[Dataset entries]
• • • • • • •
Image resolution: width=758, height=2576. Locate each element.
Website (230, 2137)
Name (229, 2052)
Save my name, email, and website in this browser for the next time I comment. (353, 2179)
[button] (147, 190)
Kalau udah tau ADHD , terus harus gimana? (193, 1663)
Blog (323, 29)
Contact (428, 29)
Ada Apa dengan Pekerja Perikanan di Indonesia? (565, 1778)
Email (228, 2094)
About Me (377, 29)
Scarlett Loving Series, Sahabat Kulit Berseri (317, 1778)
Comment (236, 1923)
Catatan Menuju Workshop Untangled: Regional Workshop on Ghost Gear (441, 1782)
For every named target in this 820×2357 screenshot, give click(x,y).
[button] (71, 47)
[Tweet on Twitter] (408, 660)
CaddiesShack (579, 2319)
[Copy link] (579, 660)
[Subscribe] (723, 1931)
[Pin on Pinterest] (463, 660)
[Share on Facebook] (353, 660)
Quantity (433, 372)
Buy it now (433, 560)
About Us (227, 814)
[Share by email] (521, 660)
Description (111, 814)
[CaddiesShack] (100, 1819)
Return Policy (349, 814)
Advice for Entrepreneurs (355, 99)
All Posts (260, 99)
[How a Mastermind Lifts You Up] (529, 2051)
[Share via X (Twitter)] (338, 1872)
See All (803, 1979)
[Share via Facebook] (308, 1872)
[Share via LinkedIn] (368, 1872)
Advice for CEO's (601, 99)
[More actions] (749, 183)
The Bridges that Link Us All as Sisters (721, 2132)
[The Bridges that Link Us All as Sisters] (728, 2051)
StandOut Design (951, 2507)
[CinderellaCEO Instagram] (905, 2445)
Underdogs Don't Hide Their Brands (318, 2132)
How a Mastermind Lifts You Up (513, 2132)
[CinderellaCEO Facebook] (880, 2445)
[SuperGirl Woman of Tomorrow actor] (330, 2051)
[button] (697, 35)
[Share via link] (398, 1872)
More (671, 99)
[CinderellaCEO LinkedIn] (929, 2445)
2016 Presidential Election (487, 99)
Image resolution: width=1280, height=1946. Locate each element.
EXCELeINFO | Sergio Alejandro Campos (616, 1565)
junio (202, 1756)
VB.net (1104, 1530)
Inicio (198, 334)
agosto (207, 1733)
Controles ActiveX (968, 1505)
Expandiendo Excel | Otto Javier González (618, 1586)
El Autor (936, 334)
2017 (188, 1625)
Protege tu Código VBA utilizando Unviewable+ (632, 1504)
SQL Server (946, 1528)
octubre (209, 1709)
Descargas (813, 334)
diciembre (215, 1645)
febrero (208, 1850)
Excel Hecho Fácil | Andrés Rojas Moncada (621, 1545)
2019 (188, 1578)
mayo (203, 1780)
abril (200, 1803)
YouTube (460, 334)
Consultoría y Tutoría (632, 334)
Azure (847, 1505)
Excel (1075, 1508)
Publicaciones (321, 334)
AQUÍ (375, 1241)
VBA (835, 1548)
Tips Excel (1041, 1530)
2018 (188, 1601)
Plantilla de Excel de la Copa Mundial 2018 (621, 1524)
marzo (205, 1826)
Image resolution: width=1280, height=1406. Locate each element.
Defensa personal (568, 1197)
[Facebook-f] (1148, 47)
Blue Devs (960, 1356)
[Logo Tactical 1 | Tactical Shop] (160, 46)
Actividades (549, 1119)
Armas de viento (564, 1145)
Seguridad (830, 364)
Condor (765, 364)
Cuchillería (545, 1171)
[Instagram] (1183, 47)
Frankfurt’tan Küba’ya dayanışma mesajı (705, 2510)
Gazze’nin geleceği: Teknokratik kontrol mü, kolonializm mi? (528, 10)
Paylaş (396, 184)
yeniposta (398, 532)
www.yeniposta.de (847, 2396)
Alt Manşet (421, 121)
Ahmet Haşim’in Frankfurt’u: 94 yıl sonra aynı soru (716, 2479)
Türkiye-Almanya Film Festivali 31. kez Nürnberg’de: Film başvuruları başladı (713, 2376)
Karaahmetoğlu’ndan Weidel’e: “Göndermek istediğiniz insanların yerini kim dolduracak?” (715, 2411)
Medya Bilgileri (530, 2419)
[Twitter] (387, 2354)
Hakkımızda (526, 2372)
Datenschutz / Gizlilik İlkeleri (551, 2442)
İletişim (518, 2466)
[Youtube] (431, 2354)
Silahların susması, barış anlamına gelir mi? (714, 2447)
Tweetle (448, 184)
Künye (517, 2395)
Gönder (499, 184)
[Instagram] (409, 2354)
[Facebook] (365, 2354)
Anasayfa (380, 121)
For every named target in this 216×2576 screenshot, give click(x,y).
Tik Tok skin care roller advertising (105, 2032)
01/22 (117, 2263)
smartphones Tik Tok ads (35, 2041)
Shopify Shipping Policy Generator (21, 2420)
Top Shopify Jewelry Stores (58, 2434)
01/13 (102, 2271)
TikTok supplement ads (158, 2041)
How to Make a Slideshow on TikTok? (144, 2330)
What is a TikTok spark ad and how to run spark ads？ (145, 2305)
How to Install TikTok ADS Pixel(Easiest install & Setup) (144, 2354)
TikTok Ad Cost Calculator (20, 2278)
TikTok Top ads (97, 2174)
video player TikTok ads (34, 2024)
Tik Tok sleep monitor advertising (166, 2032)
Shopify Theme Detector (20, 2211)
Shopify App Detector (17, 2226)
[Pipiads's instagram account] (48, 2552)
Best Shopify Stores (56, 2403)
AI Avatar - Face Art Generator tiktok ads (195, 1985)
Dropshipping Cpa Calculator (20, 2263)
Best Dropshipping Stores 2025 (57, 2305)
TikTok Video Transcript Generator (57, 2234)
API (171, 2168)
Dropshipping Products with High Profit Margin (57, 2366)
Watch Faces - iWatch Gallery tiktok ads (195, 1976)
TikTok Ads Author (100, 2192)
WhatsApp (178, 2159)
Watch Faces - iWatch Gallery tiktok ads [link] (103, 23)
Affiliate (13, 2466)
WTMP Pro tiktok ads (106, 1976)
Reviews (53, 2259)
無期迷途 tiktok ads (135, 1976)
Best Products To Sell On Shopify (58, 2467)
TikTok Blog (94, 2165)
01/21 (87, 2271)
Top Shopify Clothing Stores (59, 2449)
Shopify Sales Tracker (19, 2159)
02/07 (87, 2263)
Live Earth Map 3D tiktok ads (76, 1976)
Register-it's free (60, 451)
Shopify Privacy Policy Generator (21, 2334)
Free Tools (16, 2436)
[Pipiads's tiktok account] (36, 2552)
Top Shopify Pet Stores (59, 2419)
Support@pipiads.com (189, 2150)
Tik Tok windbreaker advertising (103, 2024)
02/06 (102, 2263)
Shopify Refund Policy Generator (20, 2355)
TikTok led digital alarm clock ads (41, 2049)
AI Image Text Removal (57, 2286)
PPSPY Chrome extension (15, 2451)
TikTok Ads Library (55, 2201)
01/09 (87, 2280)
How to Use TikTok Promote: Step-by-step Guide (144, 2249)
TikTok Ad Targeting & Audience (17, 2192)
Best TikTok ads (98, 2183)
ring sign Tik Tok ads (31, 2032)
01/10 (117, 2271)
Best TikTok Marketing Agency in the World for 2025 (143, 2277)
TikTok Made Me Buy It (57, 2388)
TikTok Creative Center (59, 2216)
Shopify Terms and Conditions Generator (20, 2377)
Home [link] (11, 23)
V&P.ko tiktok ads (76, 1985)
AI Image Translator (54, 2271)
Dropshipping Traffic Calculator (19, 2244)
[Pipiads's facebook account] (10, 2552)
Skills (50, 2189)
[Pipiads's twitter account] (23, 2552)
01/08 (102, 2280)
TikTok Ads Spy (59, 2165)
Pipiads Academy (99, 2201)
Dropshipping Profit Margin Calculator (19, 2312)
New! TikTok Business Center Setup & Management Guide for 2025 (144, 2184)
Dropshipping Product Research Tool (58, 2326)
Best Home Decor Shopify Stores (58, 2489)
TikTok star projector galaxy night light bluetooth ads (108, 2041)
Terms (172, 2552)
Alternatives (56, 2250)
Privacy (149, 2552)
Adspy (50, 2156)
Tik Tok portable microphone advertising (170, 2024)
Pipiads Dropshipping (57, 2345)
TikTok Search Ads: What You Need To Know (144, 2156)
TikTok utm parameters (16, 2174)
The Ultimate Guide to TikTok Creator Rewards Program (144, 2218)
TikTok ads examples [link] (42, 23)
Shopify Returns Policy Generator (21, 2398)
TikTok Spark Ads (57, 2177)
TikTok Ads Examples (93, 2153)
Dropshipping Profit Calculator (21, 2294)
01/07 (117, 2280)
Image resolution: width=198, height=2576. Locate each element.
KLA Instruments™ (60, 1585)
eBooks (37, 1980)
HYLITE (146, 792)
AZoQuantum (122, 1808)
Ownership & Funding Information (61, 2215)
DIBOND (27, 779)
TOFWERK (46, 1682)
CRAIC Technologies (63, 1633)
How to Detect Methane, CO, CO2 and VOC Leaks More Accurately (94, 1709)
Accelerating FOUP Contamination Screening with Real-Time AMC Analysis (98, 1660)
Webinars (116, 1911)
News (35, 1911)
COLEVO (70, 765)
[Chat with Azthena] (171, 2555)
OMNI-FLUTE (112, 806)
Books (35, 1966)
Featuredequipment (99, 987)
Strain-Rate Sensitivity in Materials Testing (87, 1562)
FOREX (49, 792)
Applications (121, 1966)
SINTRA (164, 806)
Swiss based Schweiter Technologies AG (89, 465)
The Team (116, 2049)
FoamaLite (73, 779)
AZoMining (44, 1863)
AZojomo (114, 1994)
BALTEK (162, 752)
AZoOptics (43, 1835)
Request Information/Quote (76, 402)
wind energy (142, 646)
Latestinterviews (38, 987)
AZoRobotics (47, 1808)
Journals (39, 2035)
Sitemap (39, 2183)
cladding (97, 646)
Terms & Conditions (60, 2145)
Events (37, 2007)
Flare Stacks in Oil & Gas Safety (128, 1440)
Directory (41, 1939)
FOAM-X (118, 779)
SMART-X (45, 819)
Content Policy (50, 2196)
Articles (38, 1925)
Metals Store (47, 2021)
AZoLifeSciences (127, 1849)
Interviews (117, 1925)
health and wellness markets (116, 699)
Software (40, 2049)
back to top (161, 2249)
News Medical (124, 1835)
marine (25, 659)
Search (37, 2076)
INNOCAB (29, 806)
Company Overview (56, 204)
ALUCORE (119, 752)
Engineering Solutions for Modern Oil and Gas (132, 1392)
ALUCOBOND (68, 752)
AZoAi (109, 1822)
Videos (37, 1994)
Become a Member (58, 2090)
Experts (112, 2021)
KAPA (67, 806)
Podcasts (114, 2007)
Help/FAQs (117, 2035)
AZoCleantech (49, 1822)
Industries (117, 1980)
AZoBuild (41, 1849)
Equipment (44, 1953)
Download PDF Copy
• • • • • • •
* What is being asked *
Copy the lines above exactly. Start with the line containing "Alternatives (56, 2250)", end with the line containing "AZojomo (114, 1994)", and include both.

* Your response *
Alternatives (56, 2250)
Privacy (149, 2552)
Adspy (50, 2156)
Tik Tok portable microphone advertising (170, 2024)
Pipiads Dropshipping (57, 2345)
TikTok Search Ads: What You Need To Know (144, 2156)
TikTok utm parameters (16, 2174)
The Ultimate Guide to TikTok Creator Rewards Program (144, 2218)
TikTok ads examples [link] (42, 23)
Shopify Returns Policy Generator (21, 2398)
TikTok Spark Ads (57, 2177)
TikTok Ads Examples (93, 2153)
Dropshipping Profit Calculator (21, 2294)
01/07 (117, 2280)
Image resolution: width=198, height=2576. Locate each element.
KLA Instruments™ (60, 1585)
eBooks (37, 1980)
HYLITE (146, 792)
AZoQuantum (122, 1808)
Ownership & Funding Information (61, 2215)
DIBOND (27, 779)
TOFWERK (46, 1682)
CRAIC Technologies (63, 1633)
How to Detect Methane, CO, CO2 and VOC Leaks More Accurately (94, 1709)
Accelerating FOUP Contamination Screening with Real-Time AMC Analysis (98, 1660)
Webinars (116, 1911)
News (35, 1911)
COLEVO (70, 765)
[Chat with Azthena] (171, 2555)
OMNI-FLUTE (112, 806)
Books (35, 1966)
Featuredequipment (99, 987)
Strain-Rate Sensitivity in Materials Testing (87, 1562)
FOREX (49, 792)
Applications (121, 1966)
SINTRA (164, 806)
Swiss based Schweiter Technologies AG (89, 465)
The Team (116, 2049)
FoamaLite (73, 779)
AZoMining (44, 1863)
AZojomo (114, 1994)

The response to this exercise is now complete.